**Aim:**
Locate each line in the entries below that contains the word "Viewport", matching case exactly, and copy those lines out.

-------- Provided information

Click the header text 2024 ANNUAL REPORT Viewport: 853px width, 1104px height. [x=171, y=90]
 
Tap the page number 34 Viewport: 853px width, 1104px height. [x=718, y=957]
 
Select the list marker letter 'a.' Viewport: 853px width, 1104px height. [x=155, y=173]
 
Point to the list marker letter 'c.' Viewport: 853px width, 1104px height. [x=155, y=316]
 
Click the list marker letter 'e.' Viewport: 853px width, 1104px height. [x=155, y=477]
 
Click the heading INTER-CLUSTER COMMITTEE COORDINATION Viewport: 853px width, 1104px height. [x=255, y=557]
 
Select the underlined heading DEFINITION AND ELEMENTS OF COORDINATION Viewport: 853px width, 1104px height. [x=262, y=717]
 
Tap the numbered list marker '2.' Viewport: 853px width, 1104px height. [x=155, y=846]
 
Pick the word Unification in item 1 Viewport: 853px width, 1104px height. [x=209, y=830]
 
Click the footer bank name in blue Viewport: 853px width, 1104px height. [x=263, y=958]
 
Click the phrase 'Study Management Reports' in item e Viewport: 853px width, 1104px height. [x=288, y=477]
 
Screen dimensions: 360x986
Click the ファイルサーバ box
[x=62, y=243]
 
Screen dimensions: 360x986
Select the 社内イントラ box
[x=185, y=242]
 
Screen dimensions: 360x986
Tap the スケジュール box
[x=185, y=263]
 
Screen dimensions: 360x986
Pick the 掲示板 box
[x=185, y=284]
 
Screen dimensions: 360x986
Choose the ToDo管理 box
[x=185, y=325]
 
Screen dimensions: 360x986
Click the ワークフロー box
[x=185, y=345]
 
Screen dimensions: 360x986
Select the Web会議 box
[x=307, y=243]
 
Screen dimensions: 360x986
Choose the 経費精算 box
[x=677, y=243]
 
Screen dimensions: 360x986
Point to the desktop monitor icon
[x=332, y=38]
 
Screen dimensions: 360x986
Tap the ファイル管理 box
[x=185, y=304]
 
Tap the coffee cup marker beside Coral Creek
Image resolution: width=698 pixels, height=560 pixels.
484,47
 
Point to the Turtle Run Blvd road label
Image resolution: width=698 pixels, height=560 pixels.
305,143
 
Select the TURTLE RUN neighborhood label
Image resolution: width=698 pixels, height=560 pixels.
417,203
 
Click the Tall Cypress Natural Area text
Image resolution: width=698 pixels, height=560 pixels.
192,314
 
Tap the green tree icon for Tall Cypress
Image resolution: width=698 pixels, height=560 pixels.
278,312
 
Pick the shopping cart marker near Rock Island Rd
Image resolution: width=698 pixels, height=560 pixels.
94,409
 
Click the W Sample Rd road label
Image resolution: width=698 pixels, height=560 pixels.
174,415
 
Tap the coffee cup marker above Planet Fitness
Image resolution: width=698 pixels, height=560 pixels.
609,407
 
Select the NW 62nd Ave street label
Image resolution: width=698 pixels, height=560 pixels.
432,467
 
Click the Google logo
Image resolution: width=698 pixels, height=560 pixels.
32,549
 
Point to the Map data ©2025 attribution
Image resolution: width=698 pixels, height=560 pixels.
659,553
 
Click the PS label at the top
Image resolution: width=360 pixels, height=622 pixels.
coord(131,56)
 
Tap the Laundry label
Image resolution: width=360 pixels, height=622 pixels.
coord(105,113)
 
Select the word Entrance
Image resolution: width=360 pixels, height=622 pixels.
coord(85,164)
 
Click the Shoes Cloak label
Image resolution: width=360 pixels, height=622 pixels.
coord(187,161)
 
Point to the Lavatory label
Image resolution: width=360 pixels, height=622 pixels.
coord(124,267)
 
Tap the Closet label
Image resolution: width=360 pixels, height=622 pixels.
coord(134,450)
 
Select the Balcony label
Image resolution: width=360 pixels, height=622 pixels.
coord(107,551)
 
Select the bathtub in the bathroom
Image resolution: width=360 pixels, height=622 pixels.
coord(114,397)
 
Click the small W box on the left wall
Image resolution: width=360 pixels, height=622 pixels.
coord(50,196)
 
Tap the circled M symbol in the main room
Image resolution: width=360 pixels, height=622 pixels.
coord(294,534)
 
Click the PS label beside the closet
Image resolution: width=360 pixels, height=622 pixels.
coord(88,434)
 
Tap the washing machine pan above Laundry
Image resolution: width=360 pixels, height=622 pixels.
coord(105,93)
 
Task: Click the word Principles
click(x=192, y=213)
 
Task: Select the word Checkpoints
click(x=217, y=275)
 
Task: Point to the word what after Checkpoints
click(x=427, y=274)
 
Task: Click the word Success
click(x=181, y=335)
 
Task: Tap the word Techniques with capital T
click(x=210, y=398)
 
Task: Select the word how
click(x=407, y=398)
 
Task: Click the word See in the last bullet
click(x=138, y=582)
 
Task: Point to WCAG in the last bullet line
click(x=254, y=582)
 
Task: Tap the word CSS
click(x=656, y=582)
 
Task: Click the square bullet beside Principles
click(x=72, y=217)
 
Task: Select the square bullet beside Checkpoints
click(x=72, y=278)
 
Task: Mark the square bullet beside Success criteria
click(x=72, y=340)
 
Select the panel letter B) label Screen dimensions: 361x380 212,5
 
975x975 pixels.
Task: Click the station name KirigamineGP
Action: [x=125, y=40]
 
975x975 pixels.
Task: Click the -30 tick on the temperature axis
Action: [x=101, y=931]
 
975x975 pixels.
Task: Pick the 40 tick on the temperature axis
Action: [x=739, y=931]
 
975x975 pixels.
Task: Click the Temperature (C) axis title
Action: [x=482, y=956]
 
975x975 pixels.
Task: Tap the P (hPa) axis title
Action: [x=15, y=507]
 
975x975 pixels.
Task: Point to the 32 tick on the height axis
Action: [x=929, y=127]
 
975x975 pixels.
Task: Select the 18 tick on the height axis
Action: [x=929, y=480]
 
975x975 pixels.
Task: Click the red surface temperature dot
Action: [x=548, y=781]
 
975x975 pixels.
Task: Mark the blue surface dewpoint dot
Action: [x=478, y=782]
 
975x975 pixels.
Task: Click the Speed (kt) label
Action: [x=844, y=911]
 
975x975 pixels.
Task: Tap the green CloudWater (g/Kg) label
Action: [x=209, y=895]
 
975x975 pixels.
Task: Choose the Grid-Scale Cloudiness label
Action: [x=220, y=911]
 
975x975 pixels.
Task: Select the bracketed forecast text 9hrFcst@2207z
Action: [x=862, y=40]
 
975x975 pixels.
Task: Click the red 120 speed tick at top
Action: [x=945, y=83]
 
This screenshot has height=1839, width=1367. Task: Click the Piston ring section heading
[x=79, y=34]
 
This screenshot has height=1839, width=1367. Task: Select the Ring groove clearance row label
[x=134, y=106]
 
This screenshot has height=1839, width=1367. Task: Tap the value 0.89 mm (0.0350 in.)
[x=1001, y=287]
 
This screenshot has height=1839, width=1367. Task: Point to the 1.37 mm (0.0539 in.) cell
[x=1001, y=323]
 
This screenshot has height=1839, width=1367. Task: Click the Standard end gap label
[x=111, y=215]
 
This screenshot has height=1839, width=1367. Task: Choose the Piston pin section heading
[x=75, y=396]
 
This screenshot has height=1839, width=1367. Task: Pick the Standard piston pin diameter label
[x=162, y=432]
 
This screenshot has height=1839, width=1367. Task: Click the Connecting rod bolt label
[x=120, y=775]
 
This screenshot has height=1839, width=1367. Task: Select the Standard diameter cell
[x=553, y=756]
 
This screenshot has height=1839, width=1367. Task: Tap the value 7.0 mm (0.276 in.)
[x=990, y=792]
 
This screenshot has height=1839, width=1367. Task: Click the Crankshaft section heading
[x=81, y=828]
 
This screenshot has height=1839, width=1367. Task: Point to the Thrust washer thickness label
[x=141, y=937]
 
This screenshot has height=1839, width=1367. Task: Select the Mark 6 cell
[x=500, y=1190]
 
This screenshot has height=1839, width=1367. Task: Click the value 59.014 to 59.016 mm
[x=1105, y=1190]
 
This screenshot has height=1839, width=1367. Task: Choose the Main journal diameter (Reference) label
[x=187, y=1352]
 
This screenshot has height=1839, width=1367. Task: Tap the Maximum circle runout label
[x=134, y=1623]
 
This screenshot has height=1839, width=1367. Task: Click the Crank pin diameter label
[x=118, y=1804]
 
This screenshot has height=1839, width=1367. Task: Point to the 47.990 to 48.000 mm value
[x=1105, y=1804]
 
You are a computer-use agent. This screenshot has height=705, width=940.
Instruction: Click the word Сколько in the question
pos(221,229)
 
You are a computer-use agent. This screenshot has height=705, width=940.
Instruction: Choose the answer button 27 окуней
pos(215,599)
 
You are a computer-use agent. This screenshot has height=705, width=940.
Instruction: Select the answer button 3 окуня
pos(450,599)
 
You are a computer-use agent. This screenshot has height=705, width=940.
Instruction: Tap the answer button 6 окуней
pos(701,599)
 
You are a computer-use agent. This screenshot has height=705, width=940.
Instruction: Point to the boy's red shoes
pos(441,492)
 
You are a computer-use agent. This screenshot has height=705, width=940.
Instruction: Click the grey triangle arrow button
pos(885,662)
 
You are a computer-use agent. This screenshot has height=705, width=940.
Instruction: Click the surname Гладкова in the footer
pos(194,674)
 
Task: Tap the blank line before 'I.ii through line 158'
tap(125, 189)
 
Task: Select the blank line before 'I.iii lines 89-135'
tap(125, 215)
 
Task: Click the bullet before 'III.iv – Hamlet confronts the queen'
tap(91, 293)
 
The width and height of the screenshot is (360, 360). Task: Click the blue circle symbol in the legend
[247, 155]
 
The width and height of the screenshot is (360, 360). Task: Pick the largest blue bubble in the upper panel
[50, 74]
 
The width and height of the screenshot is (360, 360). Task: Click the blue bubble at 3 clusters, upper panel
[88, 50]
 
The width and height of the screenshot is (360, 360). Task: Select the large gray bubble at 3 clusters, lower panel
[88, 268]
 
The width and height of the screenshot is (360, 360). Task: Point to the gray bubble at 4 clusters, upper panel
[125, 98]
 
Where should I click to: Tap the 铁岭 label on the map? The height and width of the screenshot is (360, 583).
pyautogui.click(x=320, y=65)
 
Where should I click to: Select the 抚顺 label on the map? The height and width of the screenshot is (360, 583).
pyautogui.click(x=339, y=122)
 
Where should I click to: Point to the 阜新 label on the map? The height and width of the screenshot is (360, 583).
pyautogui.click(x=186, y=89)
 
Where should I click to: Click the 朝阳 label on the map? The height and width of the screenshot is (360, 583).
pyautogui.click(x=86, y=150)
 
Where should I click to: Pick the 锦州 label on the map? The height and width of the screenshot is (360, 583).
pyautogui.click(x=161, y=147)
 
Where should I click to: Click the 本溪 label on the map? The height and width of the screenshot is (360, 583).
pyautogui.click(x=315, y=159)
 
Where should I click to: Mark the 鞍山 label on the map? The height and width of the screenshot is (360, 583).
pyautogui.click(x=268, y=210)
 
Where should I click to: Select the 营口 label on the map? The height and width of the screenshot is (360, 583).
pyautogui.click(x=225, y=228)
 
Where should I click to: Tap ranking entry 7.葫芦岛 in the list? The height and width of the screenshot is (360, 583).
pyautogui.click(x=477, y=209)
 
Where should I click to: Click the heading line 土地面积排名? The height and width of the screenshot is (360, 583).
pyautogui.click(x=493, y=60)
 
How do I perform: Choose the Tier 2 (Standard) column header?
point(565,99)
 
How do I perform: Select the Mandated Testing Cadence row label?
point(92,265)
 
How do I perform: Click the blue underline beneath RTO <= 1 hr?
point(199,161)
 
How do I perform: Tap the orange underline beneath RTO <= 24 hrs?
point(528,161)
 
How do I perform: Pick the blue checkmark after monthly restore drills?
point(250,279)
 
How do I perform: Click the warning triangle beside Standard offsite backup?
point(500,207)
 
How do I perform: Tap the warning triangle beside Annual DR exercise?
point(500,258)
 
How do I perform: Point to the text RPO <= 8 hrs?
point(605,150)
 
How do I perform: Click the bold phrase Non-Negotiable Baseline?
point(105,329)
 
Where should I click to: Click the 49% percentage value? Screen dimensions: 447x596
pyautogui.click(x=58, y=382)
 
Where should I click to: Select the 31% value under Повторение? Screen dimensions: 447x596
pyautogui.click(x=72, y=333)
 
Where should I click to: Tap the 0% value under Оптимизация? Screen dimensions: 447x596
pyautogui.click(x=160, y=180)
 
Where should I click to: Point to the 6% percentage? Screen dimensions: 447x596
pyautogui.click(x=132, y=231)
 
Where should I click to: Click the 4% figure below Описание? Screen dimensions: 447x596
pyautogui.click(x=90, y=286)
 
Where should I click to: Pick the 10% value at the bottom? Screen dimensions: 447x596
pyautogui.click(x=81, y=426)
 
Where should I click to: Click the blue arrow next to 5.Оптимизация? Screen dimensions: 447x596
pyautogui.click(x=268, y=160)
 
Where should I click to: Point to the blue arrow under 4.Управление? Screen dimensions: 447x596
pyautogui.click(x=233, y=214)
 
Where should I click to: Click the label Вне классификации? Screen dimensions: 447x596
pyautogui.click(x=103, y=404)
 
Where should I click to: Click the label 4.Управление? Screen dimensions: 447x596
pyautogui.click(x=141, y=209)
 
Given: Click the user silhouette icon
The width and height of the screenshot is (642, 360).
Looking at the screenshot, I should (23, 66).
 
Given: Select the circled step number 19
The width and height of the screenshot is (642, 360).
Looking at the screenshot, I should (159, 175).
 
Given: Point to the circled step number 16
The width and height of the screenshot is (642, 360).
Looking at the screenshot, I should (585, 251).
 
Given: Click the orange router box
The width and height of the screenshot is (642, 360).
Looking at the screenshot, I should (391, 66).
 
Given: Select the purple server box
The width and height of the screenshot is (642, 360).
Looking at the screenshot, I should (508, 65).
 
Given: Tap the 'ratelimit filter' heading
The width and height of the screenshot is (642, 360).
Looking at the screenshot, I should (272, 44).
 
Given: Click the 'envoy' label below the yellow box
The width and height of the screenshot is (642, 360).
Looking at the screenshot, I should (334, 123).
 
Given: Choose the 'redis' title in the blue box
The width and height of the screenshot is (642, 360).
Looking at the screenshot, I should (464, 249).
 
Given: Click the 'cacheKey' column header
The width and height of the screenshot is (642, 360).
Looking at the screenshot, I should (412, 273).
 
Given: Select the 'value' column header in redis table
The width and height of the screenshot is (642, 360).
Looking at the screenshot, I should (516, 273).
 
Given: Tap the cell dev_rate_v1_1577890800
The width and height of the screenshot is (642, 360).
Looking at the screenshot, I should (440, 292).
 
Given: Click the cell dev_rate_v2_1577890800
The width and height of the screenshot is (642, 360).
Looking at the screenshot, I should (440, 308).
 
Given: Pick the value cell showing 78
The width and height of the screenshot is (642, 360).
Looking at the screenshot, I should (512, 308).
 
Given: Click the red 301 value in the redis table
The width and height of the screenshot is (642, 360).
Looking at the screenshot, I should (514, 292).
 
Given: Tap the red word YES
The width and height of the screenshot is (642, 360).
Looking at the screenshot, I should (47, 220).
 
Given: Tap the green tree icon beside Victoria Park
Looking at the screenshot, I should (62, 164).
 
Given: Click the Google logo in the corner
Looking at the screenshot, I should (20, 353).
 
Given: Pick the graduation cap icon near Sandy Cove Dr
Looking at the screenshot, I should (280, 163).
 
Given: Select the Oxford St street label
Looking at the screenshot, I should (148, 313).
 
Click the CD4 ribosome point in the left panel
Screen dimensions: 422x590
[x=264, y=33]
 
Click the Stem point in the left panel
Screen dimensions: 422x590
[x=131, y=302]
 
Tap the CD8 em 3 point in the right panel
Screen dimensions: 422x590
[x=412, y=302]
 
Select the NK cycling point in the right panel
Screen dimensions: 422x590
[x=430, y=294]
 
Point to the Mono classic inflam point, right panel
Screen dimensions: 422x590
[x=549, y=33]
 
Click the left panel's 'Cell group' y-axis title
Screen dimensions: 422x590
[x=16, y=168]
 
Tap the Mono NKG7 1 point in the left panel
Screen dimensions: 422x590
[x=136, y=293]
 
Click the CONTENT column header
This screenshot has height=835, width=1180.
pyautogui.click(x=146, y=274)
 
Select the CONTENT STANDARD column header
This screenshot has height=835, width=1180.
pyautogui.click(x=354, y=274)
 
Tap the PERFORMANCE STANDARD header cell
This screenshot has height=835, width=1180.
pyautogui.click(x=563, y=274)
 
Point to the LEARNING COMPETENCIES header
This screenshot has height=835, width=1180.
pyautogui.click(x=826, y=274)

----------------

**Final answer:**
Click the header text 2024 ANNUAL REPORT Viewport: 853px width, 1104px height. [x=171, y=90]
Tap the page number 34 Viewport: 853px width, 1104px height. [x=718, y=957]
Select the list marker letter 'a.' Viewport: 853px width, 1104px height. [x=155, y=173]
Point to the list marker letter 'c.' Viewport: 853px width, 1104px height. [x=155, y=316]
Click the list marker letter 'e.' Viewport: 853px width, 1104px height. [x=155, y=477]
Click the heading INTER-CLUSTER COMMITTEE COORDINATION Viewport: 853px width, 1104px height. [x=255, y=557]
Select the underlined heading DEFINITION AND ELEMENTS OF COORDINATION Viewport: 853px width, 1104px height. [x=262, y=717]
Tap the numbered list marker '2.' Viewport: 853px width, 1104px height. [x=155, y=846]
Pick the word Unification in item 1 Viewport: 853px width, 1104px height. [x=209, y=830]
Click the footer bank name in blue Viewport: 853px width, 1104px height. [x=263, y=958]
Click the phrase 'Study Management Reports' in item e Viewport: 853px width, 1104px height. [x=288, y=477]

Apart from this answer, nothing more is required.